» What to produce: Reproduce the entries verbatim, starting at the first entry and ending at the line that contains "pos(640,153)", with both ends included.

:: Working data ::

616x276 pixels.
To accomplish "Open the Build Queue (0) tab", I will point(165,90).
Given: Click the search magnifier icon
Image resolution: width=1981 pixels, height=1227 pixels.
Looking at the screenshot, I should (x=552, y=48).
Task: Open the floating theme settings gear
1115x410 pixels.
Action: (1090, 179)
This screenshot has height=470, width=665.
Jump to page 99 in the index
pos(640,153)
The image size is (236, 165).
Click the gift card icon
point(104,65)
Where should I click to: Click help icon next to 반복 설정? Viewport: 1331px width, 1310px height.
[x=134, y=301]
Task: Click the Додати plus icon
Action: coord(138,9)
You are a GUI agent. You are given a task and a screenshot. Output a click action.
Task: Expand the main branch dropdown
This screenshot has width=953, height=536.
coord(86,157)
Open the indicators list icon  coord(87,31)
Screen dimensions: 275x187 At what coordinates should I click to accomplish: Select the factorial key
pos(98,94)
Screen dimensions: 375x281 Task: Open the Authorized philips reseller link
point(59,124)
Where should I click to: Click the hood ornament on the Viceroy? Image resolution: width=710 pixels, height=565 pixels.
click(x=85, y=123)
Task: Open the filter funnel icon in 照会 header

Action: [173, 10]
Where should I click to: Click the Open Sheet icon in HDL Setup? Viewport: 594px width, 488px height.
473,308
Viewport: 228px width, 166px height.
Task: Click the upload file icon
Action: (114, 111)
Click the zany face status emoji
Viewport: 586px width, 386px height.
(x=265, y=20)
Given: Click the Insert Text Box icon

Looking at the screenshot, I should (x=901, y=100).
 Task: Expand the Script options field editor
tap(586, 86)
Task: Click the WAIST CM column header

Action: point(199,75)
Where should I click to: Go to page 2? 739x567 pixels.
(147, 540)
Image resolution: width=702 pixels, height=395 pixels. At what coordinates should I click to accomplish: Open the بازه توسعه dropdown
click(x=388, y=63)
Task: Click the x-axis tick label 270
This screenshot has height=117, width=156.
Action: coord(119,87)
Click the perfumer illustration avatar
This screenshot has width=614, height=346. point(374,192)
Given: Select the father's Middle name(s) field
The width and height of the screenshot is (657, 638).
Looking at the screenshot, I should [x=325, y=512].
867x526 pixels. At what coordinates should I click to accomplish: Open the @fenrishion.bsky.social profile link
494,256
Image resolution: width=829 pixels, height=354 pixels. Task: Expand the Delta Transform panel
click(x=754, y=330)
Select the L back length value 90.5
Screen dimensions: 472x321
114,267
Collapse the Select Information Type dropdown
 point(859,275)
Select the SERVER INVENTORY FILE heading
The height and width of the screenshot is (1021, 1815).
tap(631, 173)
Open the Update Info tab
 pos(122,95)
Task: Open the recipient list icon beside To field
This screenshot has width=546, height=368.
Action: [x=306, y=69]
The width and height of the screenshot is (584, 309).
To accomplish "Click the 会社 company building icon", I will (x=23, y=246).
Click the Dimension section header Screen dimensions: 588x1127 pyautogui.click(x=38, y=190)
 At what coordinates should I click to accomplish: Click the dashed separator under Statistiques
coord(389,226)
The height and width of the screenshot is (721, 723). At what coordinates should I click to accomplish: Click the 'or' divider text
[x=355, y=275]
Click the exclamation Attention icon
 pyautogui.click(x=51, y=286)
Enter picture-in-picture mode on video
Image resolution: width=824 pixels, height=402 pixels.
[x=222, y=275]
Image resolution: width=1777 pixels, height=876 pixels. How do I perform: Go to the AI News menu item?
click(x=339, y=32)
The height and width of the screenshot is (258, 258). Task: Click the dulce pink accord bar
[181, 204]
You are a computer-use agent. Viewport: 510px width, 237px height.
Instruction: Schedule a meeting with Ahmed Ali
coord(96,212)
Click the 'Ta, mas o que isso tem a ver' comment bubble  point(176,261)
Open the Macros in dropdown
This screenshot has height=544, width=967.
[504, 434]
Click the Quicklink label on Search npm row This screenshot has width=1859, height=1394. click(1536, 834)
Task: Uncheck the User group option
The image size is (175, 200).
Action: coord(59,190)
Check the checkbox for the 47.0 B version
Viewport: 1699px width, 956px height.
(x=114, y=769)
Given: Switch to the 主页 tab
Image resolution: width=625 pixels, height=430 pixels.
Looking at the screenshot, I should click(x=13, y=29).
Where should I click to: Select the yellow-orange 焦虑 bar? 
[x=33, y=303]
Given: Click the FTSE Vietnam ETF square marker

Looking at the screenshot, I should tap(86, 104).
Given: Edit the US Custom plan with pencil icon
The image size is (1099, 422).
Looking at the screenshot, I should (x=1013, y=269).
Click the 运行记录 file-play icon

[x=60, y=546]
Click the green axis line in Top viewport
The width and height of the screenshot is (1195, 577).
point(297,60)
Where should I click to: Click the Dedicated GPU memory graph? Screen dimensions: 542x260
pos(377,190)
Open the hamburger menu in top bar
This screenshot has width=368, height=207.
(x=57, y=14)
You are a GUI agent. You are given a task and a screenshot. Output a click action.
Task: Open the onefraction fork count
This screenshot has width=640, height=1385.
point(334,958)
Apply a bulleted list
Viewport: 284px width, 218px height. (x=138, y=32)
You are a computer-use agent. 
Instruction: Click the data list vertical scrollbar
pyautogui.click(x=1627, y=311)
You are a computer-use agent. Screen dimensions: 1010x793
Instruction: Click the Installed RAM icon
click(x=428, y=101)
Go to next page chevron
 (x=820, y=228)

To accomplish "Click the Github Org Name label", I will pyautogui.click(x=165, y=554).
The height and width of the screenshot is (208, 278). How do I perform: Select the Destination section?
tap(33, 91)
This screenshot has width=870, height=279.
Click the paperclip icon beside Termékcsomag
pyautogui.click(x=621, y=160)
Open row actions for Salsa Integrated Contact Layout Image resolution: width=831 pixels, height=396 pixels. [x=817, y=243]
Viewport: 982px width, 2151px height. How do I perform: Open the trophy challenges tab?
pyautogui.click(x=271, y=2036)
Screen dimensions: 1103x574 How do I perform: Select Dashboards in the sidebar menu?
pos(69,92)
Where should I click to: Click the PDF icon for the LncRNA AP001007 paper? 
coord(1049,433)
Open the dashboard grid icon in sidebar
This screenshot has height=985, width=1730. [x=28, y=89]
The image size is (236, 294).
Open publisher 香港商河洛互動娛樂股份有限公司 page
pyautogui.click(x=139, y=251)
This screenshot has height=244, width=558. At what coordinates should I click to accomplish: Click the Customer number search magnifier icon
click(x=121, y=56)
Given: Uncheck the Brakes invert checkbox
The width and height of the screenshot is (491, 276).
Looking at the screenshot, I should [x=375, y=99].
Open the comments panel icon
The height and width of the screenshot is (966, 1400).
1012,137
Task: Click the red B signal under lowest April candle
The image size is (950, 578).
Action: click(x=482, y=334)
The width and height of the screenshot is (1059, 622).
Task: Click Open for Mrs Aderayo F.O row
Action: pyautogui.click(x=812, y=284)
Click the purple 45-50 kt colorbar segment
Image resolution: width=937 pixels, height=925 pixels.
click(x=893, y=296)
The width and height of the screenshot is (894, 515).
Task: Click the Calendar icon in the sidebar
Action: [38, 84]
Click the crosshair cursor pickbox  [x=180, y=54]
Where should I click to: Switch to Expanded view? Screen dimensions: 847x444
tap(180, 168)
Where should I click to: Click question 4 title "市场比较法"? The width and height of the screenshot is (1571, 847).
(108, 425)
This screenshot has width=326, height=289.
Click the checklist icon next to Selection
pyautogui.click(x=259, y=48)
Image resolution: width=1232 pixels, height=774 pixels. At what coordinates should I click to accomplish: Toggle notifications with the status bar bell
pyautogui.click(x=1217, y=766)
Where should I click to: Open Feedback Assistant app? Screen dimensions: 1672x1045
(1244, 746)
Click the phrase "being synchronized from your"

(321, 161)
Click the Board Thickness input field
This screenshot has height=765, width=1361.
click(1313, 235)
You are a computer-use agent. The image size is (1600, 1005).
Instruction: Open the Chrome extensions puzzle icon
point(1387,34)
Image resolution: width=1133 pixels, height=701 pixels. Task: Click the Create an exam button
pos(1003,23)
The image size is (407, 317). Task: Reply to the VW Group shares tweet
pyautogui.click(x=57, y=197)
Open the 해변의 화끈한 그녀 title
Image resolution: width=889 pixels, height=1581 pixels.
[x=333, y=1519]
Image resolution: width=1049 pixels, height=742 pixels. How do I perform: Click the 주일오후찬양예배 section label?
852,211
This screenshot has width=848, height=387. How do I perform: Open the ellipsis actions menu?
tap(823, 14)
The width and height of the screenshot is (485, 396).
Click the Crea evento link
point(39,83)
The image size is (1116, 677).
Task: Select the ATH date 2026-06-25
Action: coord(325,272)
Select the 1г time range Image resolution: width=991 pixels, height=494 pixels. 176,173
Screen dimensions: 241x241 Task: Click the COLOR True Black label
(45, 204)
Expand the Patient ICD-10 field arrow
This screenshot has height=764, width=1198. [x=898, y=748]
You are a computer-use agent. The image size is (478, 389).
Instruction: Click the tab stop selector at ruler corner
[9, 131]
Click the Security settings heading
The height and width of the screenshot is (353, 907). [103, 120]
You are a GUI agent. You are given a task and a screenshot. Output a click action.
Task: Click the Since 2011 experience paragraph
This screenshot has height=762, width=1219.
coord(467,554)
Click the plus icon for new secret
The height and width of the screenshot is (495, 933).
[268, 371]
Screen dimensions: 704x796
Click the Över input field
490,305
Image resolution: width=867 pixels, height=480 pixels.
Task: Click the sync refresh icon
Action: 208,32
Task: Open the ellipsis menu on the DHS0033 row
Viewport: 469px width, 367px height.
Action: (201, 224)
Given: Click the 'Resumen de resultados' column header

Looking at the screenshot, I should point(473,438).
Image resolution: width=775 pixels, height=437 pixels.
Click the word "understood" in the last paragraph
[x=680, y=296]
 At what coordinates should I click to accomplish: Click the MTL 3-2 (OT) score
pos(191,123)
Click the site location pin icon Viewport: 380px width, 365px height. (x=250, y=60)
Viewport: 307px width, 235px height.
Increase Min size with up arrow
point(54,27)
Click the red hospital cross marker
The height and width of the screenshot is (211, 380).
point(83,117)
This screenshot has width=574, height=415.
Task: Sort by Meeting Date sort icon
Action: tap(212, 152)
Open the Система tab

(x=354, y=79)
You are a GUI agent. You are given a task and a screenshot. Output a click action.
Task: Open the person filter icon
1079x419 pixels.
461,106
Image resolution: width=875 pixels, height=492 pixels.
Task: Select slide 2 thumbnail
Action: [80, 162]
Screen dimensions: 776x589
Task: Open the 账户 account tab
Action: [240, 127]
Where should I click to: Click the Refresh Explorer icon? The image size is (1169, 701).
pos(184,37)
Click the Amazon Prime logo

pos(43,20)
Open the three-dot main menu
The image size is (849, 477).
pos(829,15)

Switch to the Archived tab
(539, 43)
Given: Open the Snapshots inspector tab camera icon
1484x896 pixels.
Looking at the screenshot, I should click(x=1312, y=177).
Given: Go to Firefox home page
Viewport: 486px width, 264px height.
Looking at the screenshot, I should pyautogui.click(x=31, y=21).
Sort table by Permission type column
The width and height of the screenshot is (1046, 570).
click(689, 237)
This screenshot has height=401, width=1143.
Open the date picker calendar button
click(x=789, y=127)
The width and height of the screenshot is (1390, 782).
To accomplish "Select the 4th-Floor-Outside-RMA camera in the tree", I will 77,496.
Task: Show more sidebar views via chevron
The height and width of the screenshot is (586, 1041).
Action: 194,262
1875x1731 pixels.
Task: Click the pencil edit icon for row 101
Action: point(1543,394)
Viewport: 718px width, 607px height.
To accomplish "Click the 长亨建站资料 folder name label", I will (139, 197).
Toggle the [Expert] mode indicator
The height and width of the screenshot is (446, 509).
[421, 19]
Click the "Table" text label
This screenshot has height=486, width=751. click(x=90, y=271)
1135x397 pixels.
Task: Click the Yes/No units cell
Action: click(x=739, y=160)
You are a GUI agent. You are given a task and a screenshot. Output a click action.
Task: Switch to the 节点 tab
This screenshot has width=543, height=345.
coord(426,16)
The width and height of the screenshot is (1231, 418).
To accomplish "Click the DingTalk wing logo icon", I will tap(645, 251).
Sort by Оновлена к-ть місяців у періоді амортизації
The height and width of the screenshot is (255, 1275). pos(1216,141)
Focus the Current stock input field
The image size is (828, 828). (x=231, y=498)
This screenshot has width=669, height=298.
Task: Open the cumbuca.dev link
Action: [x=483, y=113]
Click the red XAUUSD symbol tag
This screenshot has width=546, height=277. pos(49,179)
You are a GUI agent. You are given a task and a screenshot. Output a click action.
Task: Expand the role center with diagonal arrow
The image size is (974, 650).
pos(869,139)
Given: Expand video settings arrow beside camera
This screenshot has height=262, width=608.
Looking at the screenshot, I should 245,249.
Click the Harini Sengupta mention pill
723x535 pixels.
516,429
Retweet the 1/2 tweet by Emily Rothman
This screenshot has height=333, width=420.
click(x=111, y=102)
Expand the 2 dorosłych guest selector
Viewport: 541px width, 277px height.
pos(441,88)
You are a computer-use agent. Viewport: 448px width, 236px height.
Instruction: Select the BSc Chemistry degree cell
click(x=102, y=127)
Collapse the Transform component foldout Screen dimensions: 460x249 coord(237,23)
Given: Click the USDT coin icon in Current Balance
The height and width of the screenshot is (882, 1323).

:::

» Answer below:
616x276 pixels.
To accomplish "Open the Build Queue (0) tab", I will point(165,90).
Given: Click the search magnifier icon
Image resolution: width=1981 pixels, height=1227 pixels.
Looking at the screenshot, I should (x=552, y=48).
Task: Open the floating theme settings gear
1115x410 pixels.
Action: (1090, 179)
This screenshot has height=470, width=665.
Jump to page 99 in the index
pos(640,153)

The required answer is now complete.